Cuori (Coeurs)
Alain Resnais
- Francia 2006 - 2h


  Leone per la regia - VENEZIA 63°

   Dissolvenza in neve. Le storie dei “cuori” di Alain Resnais film successivo in archivio si alternano sullo schermo con tagli di montaggio frequenti e sinuosi, in un’armonia di delicate pulsioni che solo il lieve fioccare della neve può raccordare. Cade copiosa la neve su Parigi, sugli ambienti squisitamente francesi che la fiction cinematografica di questa 46a opera del grande maestro francese (Providence, L'anno scorso a Marienbad, Hiroshima mon amour) ricostruisce tutti in studio, come nelle commedie di Lubitsch. Ed è una commedia, radiosa e amara, quella che si dipana sotto i nostri occhi, dopo che un ardito movimento di macchina (ne ha di verve l’ottantaquattrenne Resnais!) ci ha catapultati da un’affascinante veduta d’insieme del quartiere intorno a Bercy agli spazi angusti del bilocale che l’agente immobilare Thierry (André Dussollier) e la cliente Nicole (Laura Morante), stanno trattando. L’obiettivo va a ridosso dei loro volti, si riallarga per dare concretezza alla situazione, si volge verso l’alto per una spiazzante panoramica circolare tesa a dimostrare, seguendo il soffitto, l’intervento di ristrutturazione.

Un incipit di grande suggestione e di arguta sintesi narrativa: una stanza può essere facilmente divisa in due, più arduo è raccordare gli spazi vuoti delle esistenze umane, dare unità ai sentimenti, chiudere i vani che ospitano taciute, profonde solitudini.
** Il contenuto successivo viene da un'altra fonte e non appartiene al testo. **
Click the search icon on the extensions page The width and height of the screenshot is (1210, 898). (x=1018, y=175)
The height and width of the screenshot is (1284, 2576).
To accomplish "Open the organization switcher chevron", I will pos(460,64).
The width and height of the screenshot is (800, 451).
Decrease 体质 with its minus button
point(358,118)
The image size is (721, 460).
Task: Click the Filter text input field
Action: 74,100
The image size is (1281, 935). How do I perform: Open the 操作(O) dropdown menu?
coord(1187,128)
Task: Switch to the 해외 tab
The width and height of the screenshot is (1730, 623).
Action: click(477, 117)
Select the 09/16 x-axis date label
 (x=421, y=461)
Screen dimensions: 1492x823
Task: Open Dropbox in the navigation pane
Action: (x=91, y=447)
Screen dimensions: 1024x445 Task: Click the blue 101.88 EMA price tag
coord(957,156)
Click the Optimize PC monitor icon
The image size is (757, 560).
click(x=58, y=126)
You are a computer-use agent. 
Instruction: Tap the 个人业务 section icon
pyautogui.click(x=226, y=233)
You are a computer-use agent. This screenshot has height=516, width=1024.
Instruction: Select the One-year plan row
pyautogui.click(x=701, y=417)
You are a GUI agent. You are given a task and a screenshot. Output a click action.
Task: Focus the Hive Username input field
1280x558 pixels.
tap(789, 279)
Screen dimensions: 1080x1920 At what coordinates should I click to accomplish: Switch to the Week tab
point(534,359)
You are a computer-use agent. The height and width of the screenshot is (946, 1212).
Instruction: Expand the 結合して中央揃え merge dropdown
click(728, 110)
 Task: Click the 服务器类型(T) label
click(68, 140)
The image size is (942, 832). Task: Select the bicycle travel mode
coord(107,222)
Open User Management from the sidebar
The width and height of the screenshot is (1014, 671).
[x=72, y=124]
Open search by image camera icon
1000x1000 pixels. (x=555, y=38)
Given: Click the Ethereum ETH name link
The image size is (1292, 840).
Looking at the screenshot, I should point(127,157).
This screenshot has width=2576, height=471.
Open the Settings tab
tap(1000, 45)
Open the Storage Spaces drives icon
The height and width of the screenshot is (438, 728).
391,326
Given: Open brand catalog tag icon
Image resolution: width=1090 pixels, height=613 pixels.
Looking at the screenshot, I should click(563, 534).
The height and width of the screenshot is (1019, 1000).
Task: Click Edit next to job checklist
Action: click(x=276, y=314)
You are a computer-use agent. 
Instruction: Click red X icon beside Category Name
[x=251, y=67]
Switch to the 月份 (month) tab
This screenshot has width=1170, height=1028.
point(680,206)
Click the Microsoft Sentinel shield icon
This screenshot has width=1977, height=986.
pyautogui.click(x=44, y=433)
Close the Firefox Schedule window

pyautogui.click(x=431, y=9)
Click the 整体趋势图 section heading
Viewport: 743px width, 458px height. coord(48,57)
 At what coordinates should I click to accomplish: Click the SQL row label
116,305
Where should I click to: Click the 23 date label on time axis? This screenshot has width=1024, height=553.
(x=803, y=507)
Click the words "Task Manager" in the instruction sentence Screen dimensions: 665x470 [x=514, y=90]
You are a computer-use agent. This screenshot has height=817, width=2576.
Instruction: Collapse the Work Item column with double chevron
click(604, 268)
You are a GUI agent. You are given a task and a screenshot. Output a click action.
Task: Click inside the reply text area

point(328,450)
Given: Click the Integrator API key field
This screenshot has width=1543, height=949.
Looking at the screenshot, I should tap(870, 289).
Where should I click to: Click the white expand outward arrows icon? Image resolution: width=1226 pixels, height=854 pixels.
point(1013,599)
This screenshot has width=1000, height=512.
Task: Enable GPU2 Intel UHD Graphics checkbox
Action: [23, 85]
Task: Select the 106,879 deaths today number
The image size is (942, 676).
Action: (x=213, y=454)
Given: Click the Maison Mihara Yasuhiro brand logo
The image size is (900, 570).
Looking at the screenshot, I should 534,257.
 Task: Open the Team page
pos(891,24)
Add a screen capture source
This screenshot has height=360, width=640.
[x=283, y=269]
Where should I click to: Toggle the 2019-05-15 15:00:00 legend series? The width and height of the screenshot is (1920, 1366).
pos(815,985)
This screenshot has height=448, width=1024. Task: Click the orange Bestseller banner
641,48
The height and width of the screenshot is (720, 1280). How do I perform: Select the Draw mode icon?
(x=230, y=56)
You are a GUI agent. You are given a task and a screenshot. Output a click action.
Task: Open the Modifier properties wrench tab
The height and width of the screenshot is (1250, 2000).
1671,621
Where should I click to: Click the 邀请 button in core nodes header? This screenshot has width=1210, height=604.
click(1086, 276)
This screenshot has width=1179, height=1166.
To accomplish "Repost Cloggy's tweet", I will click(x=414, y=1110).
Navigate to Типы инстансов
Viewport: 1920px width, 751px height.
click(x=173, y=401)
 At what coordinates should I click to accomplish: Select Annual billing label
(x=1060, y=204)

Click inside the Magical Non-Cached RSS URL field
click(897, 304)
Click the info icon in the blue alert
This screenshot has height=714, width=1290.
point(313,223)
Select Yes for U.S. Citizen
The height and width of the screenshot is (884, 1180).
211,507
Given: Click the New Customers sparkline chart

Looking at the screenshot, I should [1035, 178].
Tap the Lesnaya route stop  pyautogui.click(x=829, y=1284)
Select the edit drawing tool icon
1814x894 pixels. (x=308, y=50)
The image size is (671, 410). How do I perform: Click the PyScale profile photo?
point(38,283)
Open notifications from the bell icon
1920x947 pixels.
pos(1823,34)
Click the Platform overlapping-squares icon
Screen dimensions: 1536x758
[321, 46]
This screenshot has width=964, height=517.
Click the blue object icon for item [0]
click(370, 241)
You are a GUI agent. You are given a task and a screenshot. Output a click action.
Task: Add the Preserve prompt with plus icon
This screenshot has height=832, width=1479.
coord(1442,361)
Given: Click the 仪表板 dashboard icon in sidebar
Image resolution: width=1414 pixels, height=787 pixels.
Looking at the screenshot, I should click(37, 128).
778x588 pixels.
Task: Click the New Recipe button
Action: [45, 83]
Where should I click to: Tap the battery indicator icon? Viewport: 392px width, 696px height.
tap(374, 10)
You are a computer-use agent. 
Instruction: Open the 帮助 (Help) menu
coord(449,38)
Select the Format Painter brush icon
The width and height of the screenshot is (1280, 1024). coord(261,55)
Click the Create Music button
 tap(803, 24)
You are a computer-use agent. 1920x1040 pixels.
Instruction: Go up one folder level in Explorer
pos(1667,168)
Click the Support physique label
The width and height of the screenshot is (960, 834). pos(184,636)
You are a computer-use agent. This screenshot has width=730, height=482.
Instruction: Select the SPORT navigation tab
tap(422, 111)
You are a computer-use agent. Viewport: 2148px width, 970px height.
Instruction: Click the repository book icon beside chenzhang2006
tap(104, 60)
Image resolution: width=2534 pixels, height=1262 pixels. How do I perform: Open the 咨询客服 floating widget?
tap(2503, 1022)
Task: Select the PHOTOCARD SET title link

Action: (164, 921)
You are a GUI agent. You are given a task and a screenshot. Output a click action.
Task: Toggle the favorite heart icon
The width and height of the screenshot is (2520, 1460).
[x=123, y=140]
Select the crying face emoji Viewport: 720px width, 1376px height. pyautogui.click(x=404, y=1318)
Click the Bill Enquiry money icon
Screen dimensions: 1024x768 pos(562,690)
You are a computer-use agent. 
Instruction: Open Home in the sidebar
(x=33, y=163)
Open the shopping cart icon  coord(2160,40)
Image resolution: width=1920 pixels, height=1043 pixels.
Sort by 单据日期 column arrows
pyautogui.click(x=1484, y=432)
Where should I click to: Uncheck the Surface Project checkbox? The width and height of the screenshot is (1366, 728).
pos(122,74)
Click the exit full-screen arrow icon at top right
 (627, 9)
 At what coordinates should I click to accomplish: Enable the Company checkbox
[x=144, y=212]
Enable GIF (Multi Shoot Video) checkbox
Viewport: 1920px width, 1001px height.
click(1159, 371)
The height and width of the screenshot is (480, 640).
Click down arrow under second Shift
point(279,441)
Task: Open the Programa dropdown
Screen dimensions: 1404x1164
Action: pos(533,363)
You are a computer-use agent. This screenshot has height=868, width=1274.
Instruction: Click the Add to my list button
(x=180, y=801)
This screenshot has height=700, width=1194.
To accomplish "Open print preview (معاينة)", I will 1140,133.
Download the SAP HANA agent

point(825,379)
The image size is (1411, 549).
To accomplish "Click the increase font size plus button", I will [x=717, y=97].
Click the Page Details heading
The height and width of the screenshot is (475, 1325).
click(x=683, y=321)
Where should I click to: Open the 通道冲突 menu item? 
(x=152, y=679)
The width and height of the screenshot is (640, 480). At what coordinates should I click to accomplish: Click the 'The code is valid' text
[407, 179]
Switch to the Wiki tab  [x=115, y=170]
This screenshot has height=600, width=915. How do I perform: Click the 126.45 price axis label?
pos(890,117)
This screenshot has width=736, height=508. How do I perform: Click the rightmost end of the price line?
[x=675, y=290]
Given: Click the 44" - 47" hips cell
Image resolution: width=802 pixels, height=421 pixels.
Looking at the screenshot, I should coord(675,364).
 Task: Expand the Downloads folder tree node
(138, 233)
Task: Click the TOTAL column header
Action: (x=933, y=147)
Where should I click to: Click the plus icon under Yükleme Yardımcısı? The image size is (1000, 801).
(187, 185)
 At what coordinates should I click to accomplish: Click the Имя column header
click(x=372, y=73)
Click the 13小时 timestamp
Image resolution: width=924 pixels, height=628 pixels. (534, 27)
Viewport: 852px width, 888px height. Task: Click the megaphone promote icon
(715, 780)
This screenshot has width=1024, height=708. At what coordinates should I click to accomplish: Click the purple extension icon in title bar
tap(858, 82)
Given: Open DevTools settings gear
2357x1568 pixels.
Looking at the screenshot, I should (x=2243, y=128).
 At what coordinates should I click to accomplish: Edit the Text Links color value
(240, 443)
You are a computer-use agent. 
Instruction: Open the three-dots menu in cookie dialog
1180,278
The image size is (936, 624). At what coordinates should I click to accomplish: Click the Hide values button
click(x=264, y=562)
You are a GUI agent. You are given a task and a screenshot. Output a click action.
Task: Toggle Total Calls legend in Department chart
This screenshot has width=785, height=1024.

I personaggi di Cuori sembrano non riuscire a scrollarsi di dosso il bianco pulviscolo che ricopre i loro cappotti, così come non sanno liberarsi da una condizione del vivere incerta, insoddisfatta, incompiuta. Le vicende che Resnais ci narra sembrano destinate a non avere una fine, certo non un lieto-fine. La vita di coppia di Dan (Lambert Wilson) e Nicole ha alle spalle una bella storia romantica, ma ormai è più prossima all’aridità che al matrimonio. Thierry, che sembra finalmente accorgersi del radioso sorriso della sua collega Charlotte (Sabine Azéma), si scontra con l’ambiguità delle apparenze (su VHS): lei gli presta una cassetta su cui ha registrato la sua trasmissione preferita (Ces chansons qui ont changé ma vie), lui non trova nessun interesse nella mistica delle buone azioni, ma rimane turbato dalle scene porno che, a programma finito, compaiono inaspettatamente sul nastro. La sorella Gaëlle (Isabelle Carré) gli esprime la sua disapprovazione quando lo scopre incollato al televisore, ma anche lei ha un suo segreto, quel fiore appassito che si appunta ogni sera sull’abito per andare ad un appuntamento galante (da inserzione sul giornale) che mai non si concretizza. Charlotte, che esibisce una stoica forza morale sorretta da un fervente spirito religioso, sovverte i canoni del perbenismo lanciandosi in un lascivo balletto-striptease per placare (definitivamente!) gli sboccati ardori del vecchio Arture (Claude Rich - solo in voce, se ne colgono i piedi che spuntano dalla porta della stanza), immobilizzato nel suo letto e affidatole “in custodia” dal figlio Lionel (Pierre Arditi) che lavora come barman in un locale. È li che si rifugia Dan, senza lavoro e ormai in crisi con Nicole e sarà Lionel a consigliarlo di dare un break alla sua relazione e di cercare nuove prospettive con un annuncio su un giornale…
Ma non abbiamo a che fare con le contorsioni intellettuali dei moderni film-puzzle di
Altman e Iñarritu, piuttosto con la soavità di una ronde (Ophuls!) e con l’articolata perfezione della commedia inglese. Resnais si affida di nuovo, dopo Smoking/No Smoking, ad un lavoro teatrale di Alain Ayckbourn e fa del suo Private fears in Public Placet un gustoso intreccio cinematografico in cui i cuori dei suoi sette personaggi hanno modo di farsi catturare dalla magia della coincidenze, di sentire il calore di un destino benevolo e l’aria gelida delle contraddizioni del vivere.
Poco importa se il ritmo è senile e la malinconia ovatta, come quei fiocchi di neve, ogni eco di serenità. In
Cuori c’e lo spazio per l’illusione, nella regia di Resnais trova corpo, come in Ayckbourn, la capacità di “dare all’immaginazione l’orgoglio del luogo”, nel suo cinema sanno ancora fondersi, nel turbinio surreale del nevischio, lo smarrimento dell’animo e la sospensione del tempo narrativo.